Update the items below from the line containing "640x360 pixels. How" through the end of the items by replacing "Quantity" with "Amount" and leaving all else unchanged. Omit the pictures from your answer.
----- Material supplied
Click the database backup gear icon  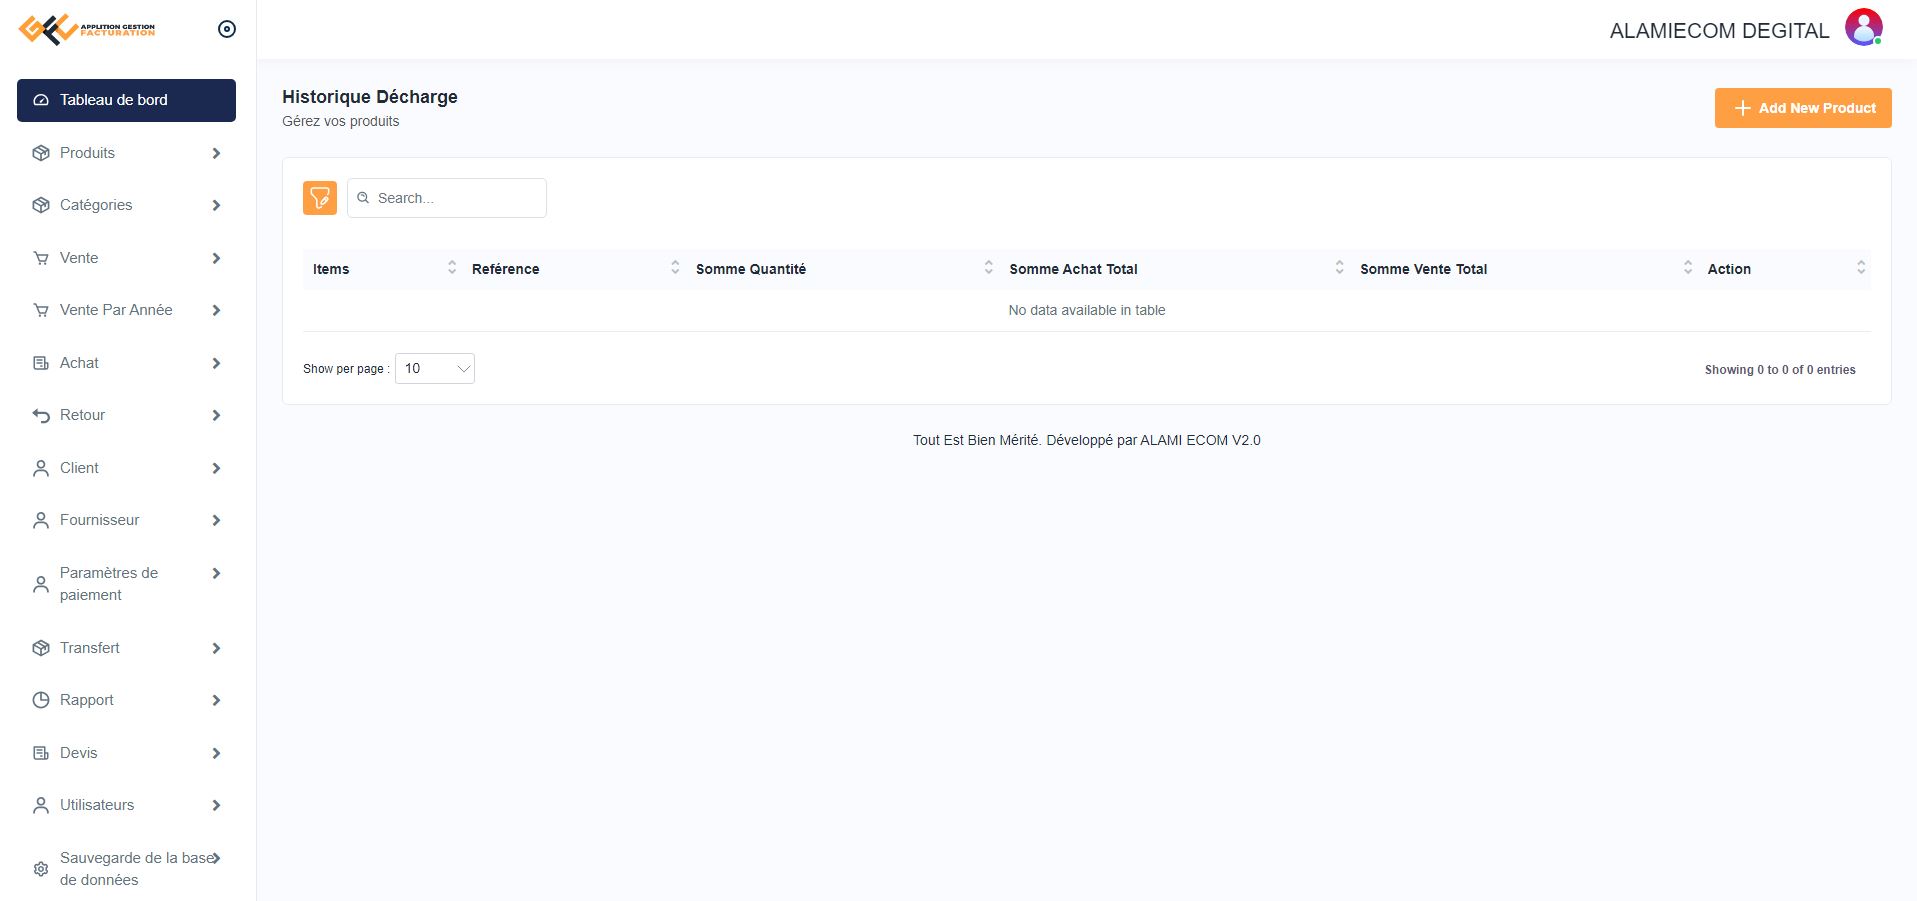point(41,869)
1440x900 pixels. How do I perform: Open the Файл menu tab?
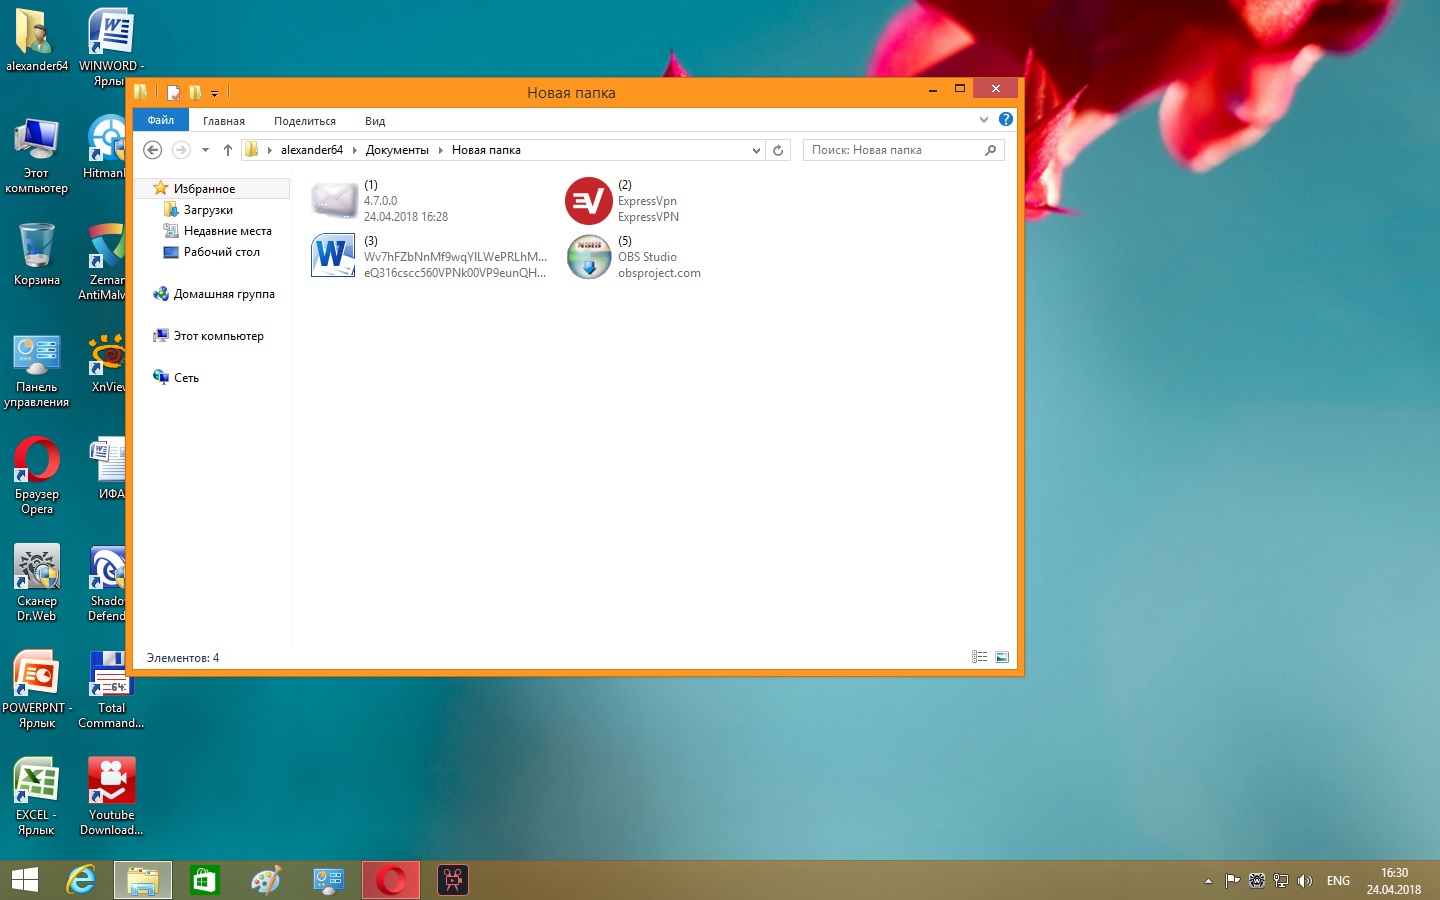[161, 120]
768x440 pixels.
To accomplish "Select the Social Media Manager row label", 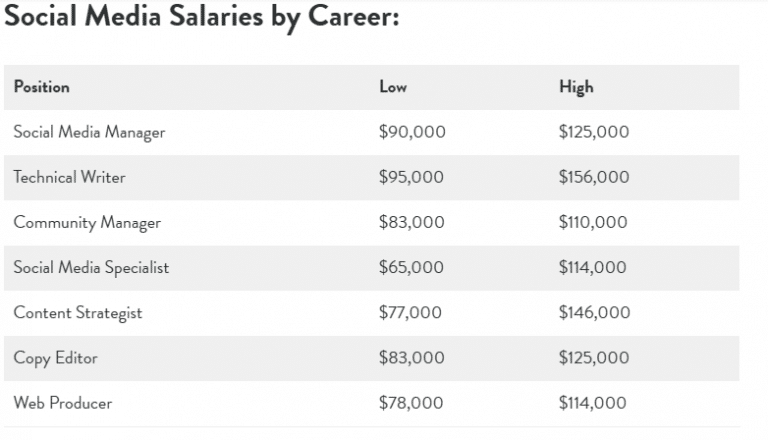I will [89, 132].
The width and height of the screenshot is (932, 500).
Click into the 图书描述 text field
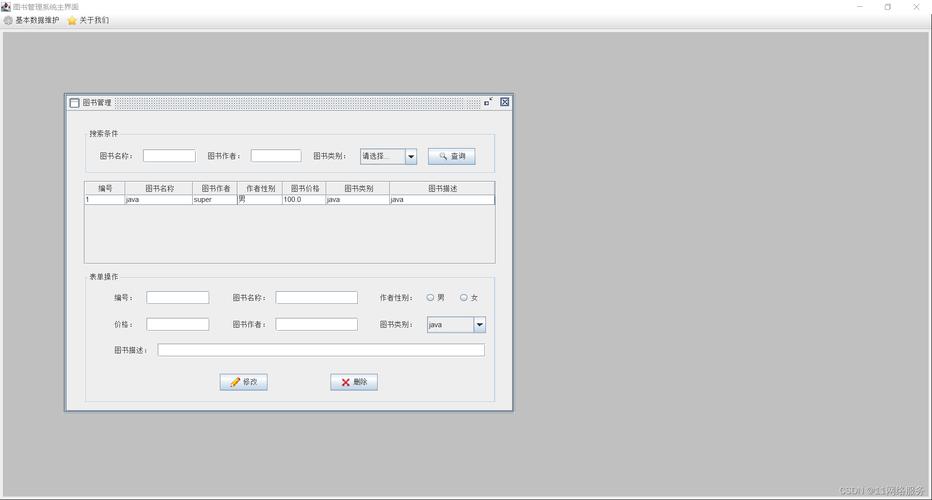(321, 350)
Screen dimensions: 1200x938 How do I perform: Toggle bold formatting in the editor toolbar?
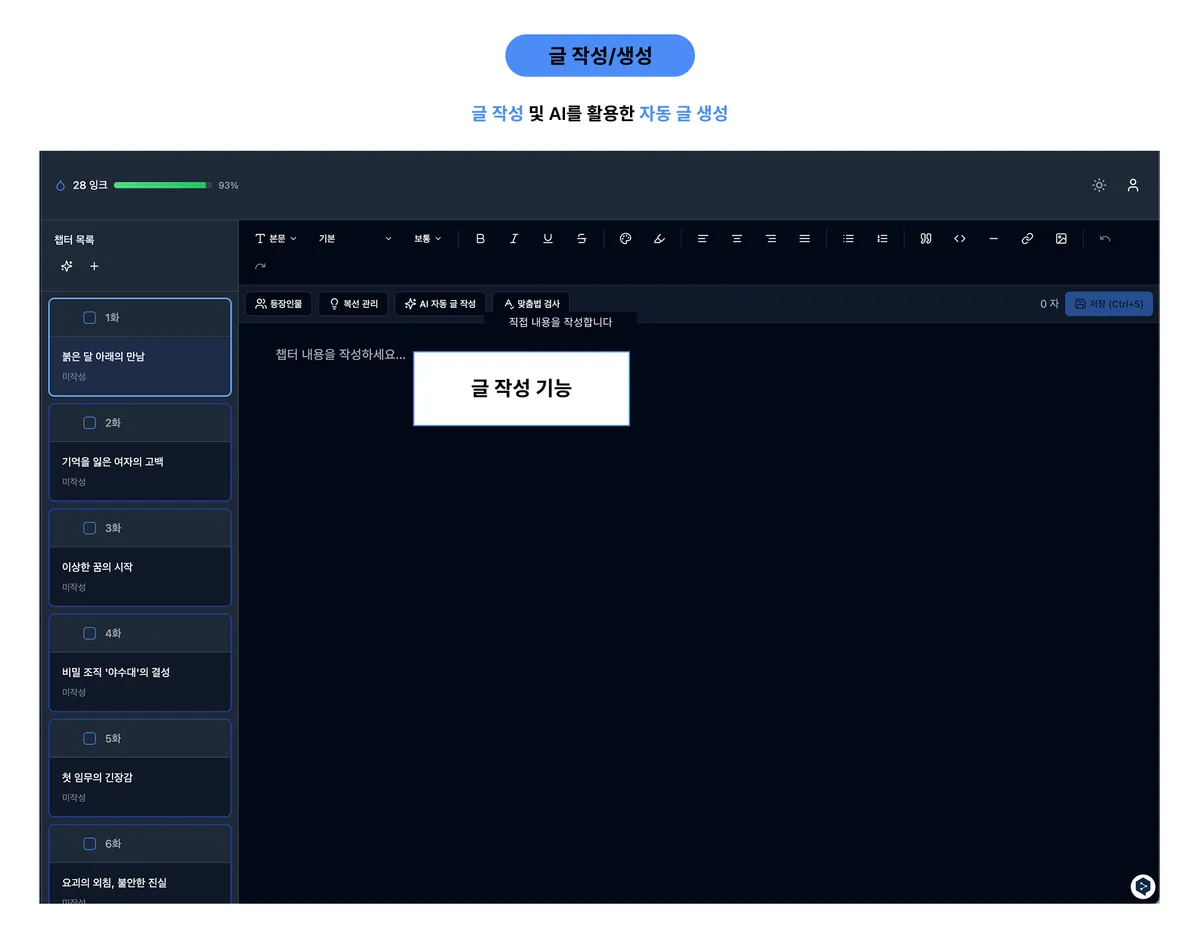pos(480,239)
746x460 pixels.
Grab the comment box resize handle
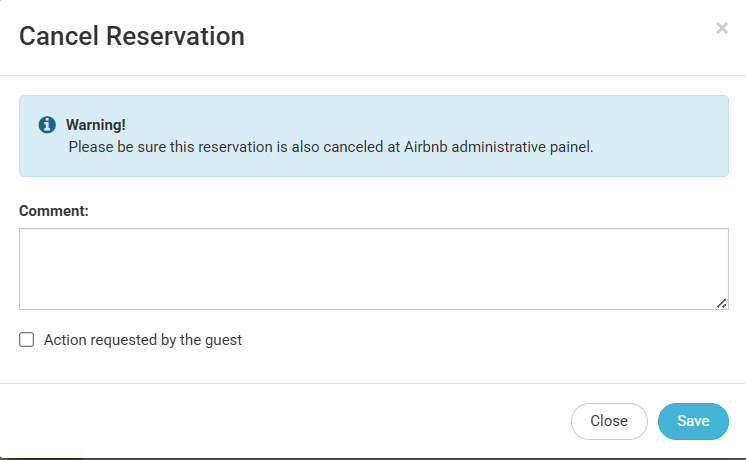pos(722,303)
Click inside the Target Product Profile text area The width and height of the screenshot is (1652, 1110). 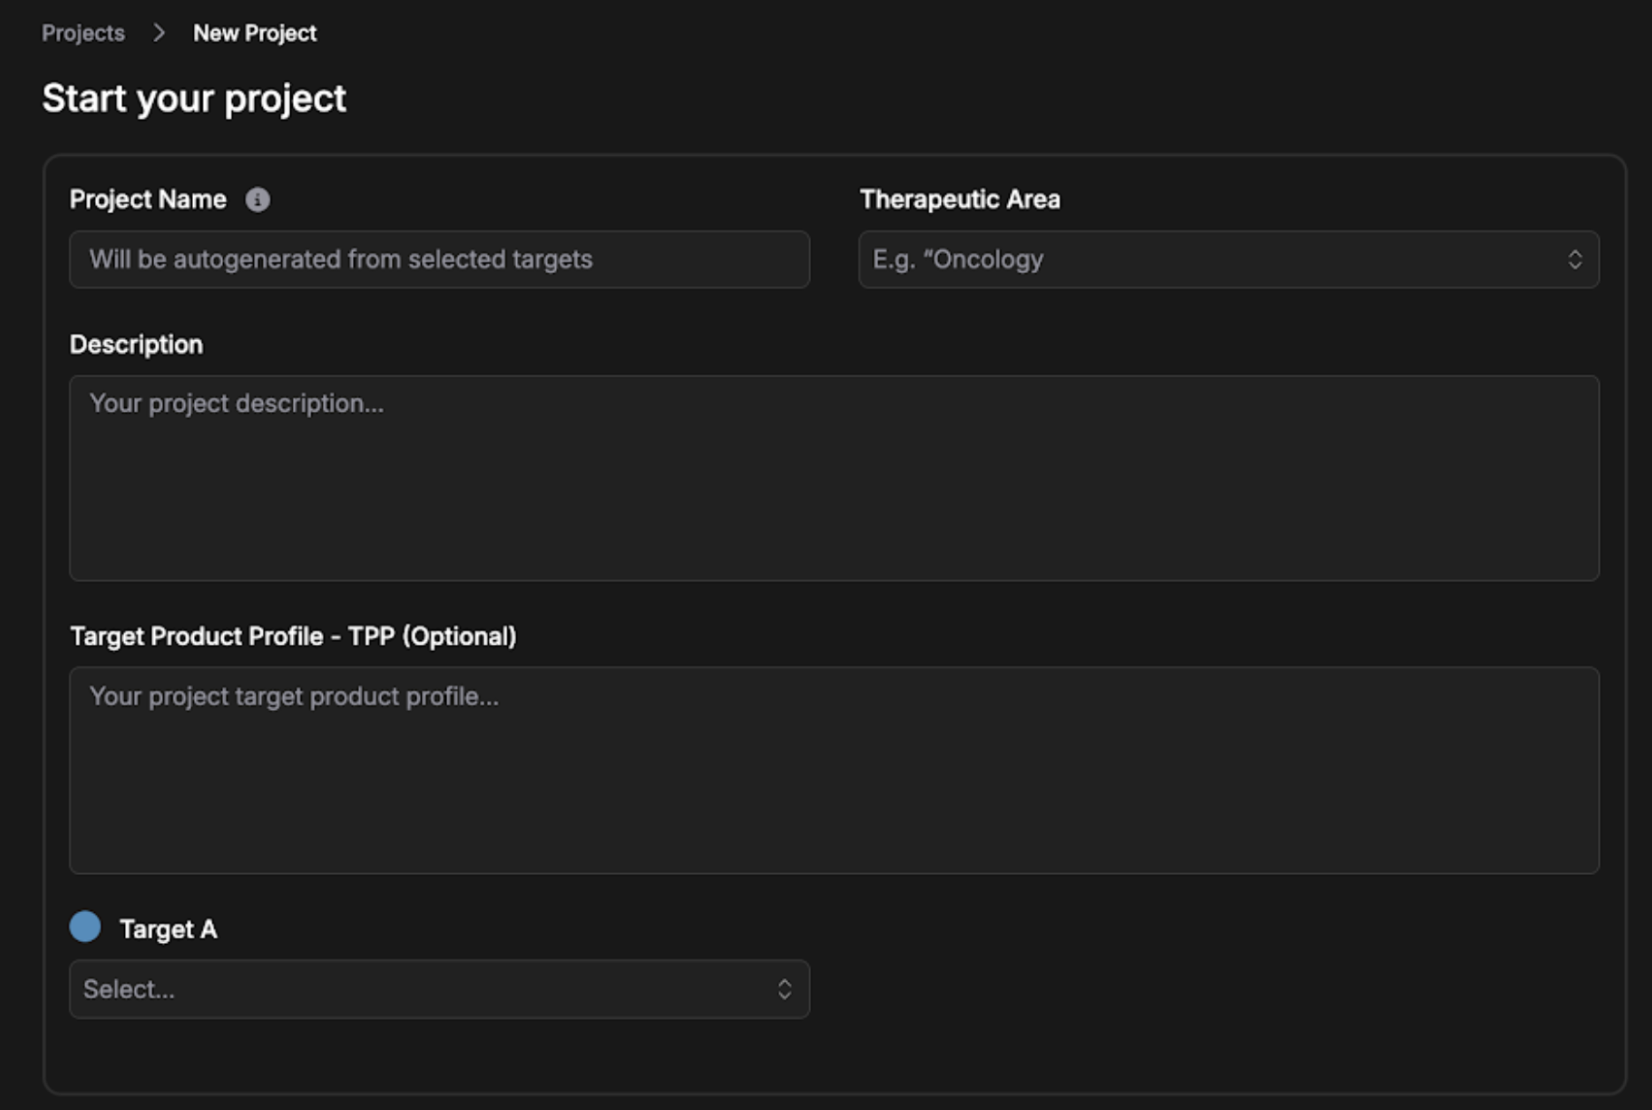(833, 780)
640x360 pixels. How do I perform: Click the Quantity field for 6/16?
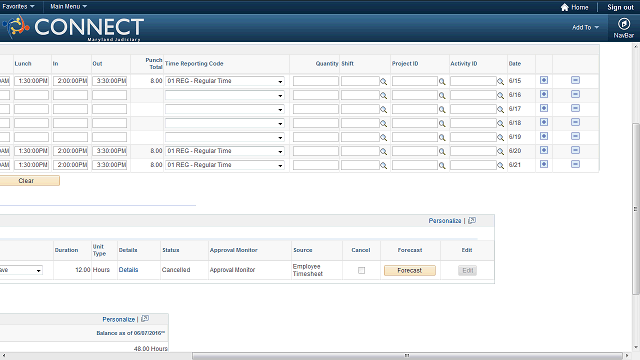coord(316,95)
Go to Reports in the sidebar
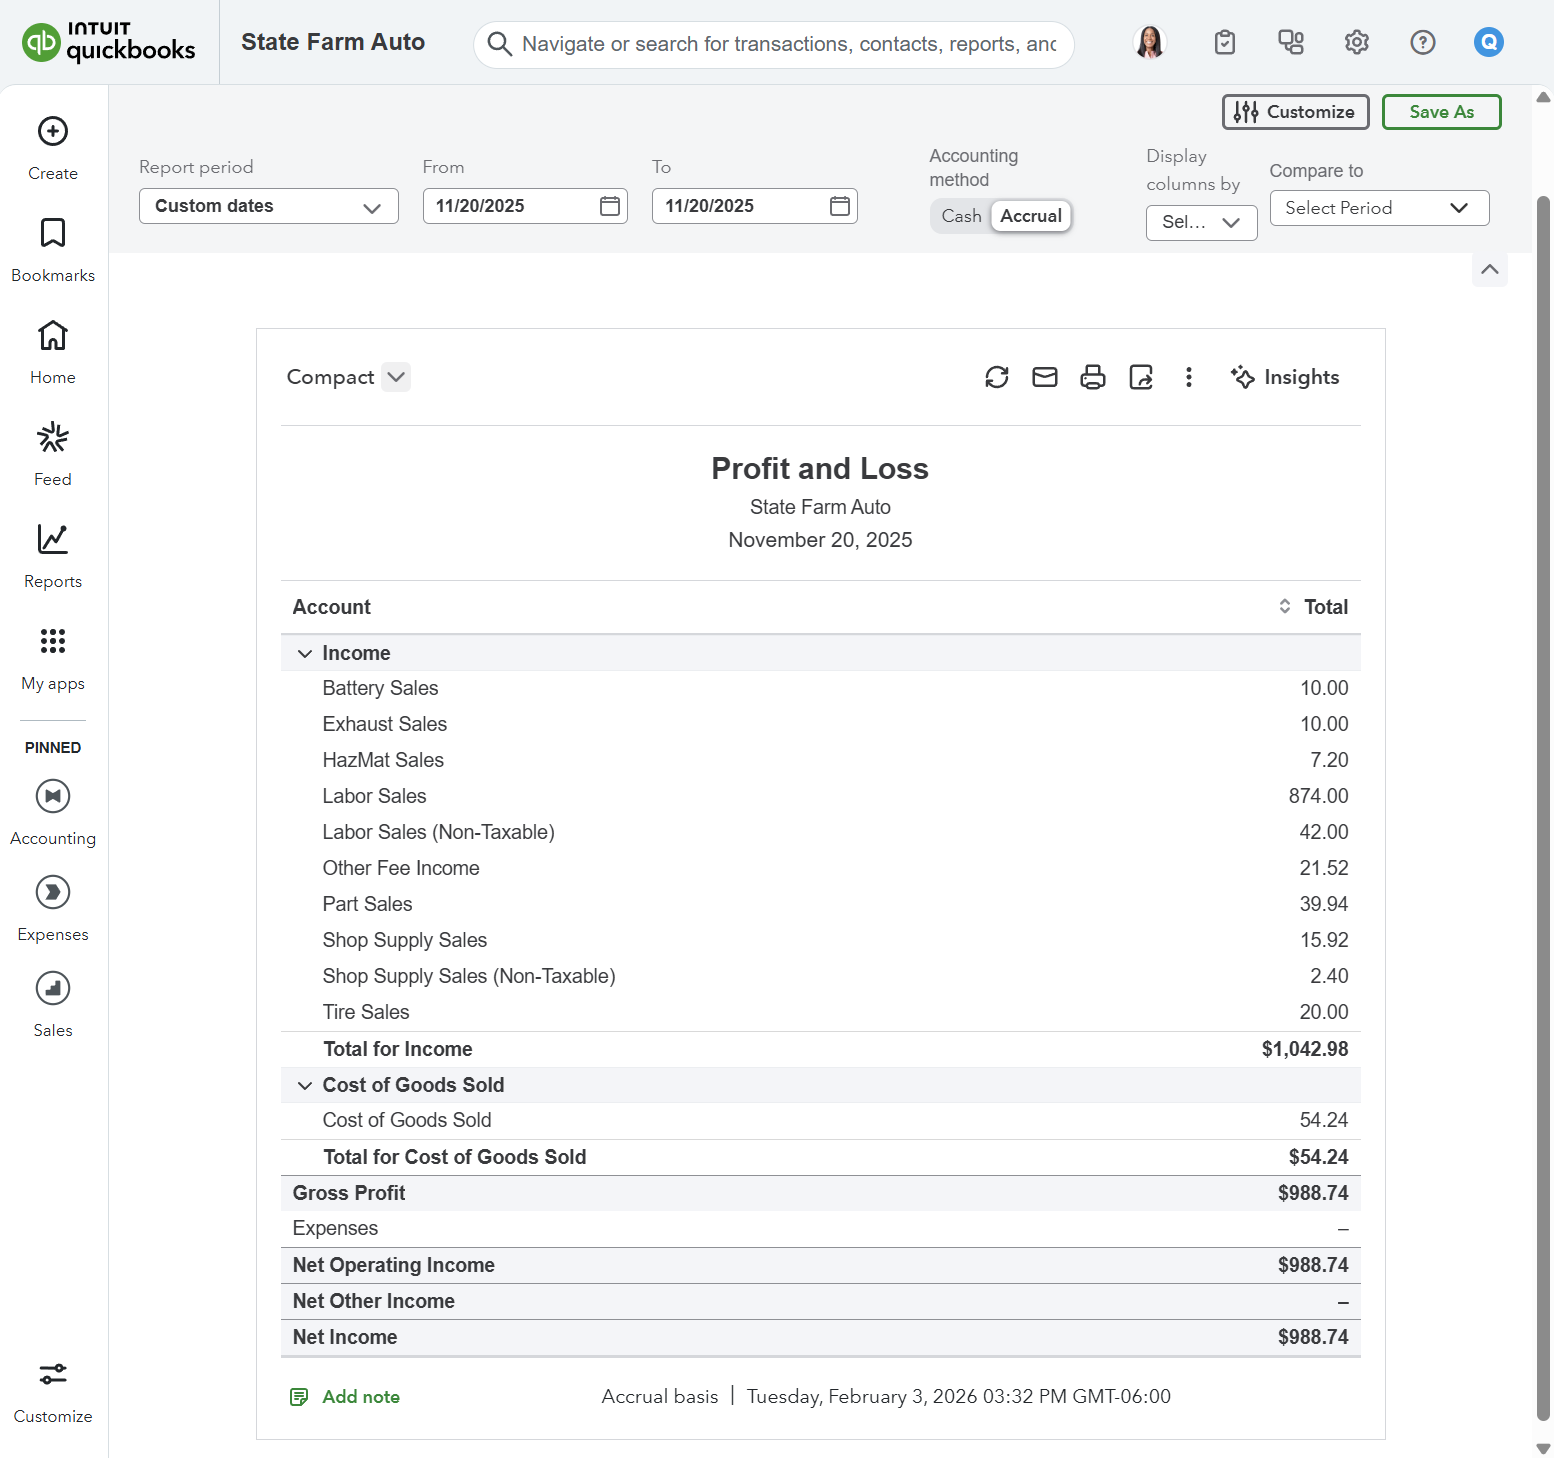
----------
Exercise result:
640x360 pixels. How do I perform: Click the Amount field for 6/16?
coord(316,95)
Go to Reports in the sidebar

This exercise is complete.